A new report from Graceada Partners says these third city markets, or TCMs, “are paving the way for a more geographically diffused economy,” noting increasing momentum toward certain TCMs and away from certain primary and secondary markets, especially in the Heartland, the Southwest (the Cactus Belt), and portions of the Pacific Northwest and Mountain West (Western Interior). The Graceada study examined more than 65 TCMs across the US and compiled a list of the top 20 based on criteria such as renter value, rent growth potential, and purchase value collected using CoStar, as well as quality of life measurement using AARP data and population growth analysis using Census data.
The top 10 TCMs, according to the firm’s analysis, are Cheyenne; Rapid City, SD; Redding, Calif.; Columbia, Mo.; Lake Havasu City, Ariz.; Idaho Falls; LaCrosse, Wisc.; Pueblo, Colo.; Bakersfield, Calif. (South); and Yakima, Wash.
Following the top 10 cities are Yuma, Ariz.; Bloomington, Ill.; Las Cruces, NM; Norman, Okla.; McMinnville, Ore.; Topeka; El Centro, Calif.; Yuba City, Calif. (North); and Kalamazoo.
“Modern migration taking place in the US is centered on affordability and perceived quality of life,” the report notes. “People are looking for cities with relatively lower rent or mortgage payments where they can cultivate a better work/life balance. For some, that means moving out of primary and even secondary markets into tertiary ones.”
The firm expects the “gravitational pull” of TCMs to increase over the long-term, in a phenomenon reminiscent of the success of fast- growing larger markets like Atlanta, Salt Lake City, and Austin.

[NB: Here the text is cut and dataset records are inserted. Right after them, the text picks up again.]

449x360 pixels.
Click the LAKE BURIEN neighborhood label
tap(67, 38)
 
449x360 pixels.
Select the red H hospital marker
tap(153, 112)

“TCMs will find themselves seeing spillover from primary and secondary markets, creating accelerated prosperity and population growth in top TCMs with a higher quality of life,” the report predicts. And that has big implications for investors who may have not considered those markets just a few years ago.
“Our analysis reveals three major regions of the U.S. that hold many of the top 20 TCMs,” the report states. “These regions are the Heartland, the Cactus Belt, and the Western Interior. Colloquially, these regions typically fall into the Midwest, Southwest, and the Western U.S., respectively. TCMs in these regions appear to be well positioned to grow and attract more residents, potentially more than other American regions like New England or the Deep South. While primary markets will continue to thrive, these emerging third city markets could become more competitive in their respective regions.”